Wednesday, February 12, 2014

What a Shame

Philip Seymour Hoffman died about a week ago of an overdose. There has been memorials, testimonies by other celebrities, a general shake of the head of a culture and the muttered, "What a shame." And it is a shame. He was talented, he had a certain level of fame, it appears he was a kind and loving father, he was unassuming in his neighborhood in NYC. But he dies prematurely due to a series of poor choices. It wasn't cancer. The plane did not fall out of the sky. A gunman didn't take him down in a shopping center. He bought the drugs, he prepped the drugs, and he stuck the needle in his arm. And he died by his own hand. Even as I write this it sounds cruel, unforgiving. That is not my intent. You see, I think we all die a bit by our own hand.

We are the sum of our decisions. It is as simple as that. As I reflect on my now almost 60 years I can point to a few key decisions that changed my life forever. Who I married has given me great joy. It could have turned out so differently if I had chosen someone else. Playing out that decision resulted in children who have brought me joy and comfort and sleepless nights. But it was the result of the first decision. Career choices have been marked as good and bad, but would I be in the spot I am now if any one of those decisions had been different? Because each one presented an array of options that I picked and followed the path. So I am sum of those decisions.

You may be thinking, "But wait, I didn't choose the cancer/divorce/slick road/bad boss" But you did choose the responses to all those things. While the event may have been random, your response was not. And we are formed by the decisions in the midst of those trials, not by the trials. Just in the past couple of years have I realized that my attitude, my demeanor is a result of my decisions.
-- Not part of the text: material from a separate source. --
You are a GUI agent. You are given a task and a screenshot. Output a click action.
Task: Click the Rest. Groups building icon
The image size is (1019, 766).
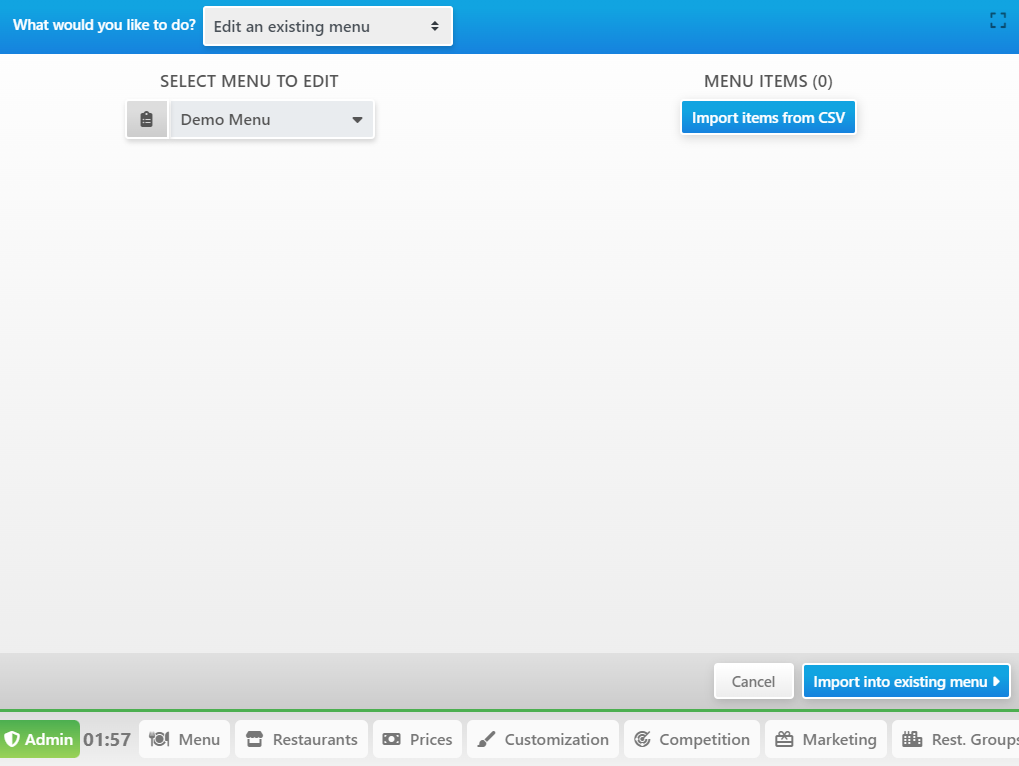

There are a couple of terms that I learned while getting my Masters. Orthodoxy is what we believe in our heads. Orthopraxy is what we do with what we believe. Orthodoxy drives or forms orthopraxy. In other words, what we really believe is what we live. Our decisions are a reflection of what we believe. We can't act our way to better thinking, we think our way to better acting. Religion and self-help gurus and diet plans all get this wrong. Until we decide in our heads, it will never lastingly apply to our actions.

Each of us die a little by our own hand. For me it is insecurity about my place in the world, for you it may be a bitterness about your childhood, or for another it may be a addiction. But our decisions about whatever the circumstance, if the decision is harmful, is from our own hand. And it is a shame.

I think the Creator looks down and wants the best for us, but allows us to make our own decisions, to live and die as a result of our own thinking. That is why so much emphasis is on "faith" the embodiment of our thinking, our decisions.

Godspeed to all on the journey. We each decide the journey's course, the backpack we will carry, and the companions we will travel with.